Requirements for Recursive Caching Resolver

By W.C.A. Wijngaards, NLnet Labs, October 2006.

1. Introduction

This is the requirements document for a DNS name server and aims to document the goals and non-goals of the project. The DNS (the Domain Name System) is a global, replicated database that uses a hierarchical structure for queries.

Data in the DNS is stored in Resource Record sets (RR sets), and has a time to live (TTL). During this time the data can be cached. It is thus useful to cache data to speed up future lookups. A server that looks up data in the DNS for clients and caches previous answers to speed up processing is called a caching, recursive nameserver.

This project aims to develop such a nameserver in modular components, so that also DNSSEC (secure DNS) validation and stub-resolvers (that do not run as a server, but a linked into an application) are easily possible.

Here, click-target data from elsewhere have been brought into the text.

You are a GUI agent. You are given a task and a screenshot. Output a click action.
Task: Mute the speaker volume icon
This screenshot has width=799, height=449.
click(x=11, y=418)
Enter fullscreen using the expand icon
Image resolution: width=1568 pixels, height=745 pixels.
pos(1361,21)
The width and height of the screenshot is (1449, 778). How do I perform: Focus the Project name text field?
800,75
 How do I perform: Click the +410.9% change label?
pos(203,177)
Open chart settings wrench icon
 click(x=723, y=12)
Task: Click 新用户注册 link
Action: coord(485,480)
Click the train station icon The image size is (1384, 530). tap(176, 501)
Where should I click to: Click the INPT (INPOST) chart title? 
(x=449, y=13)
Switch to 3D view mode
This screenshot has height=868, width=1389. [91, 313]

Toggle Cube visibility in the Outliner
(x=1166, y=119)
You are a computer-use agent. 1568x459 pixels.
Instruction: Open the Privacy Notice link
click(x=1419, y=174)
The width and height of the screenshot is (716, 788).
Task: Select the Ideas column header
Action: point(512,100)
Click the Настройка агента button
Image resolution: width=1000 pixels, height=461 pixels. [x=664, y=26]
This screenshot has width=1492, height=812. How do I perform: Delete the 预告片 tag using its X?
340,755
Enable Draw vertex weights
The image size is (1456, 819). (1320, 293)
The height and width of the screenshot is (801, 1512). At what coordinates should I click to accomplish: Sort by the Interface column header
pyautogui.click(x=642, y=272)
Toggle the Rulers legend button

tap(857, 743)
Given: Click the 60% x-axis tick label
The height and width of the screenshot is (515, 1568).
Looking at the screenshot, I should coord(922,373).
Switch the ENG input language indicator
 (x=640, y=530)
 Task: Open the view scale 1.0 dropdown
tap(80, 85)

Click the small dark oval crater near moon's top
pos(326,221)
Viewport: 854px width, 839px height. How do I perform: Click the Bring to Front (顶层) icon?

The main components are the Validator that validates the security fingerprints on data sets, the Iterator that sends queries to the hierarchical DNS servers that own the data and the Cache that stores data from previous queries. The networking and query management code then interface with the modules to perform the necessary processing.

In Section 2 the origins of the Unbound project are documented. Section 3 lists the goals, while Section 4 lists the explicit non-goals of the project. Section 5 discusses choices made during development.

2. History

The unbound resolver project started by Bill Manning, David Blacka, and Matt Larson (from the University of California and from Verisign), that created a Java based prototype resolver called Unbound. The basic design decisions of clean modules was executed.

The Java prototype worked very well, with contributions from Geoff Sisson and Roy Arends from Nominet. Around 2006 the idea came to create a full-fledged C implementation ready for deployed use. NLnet Labs volunteered to write this implementation.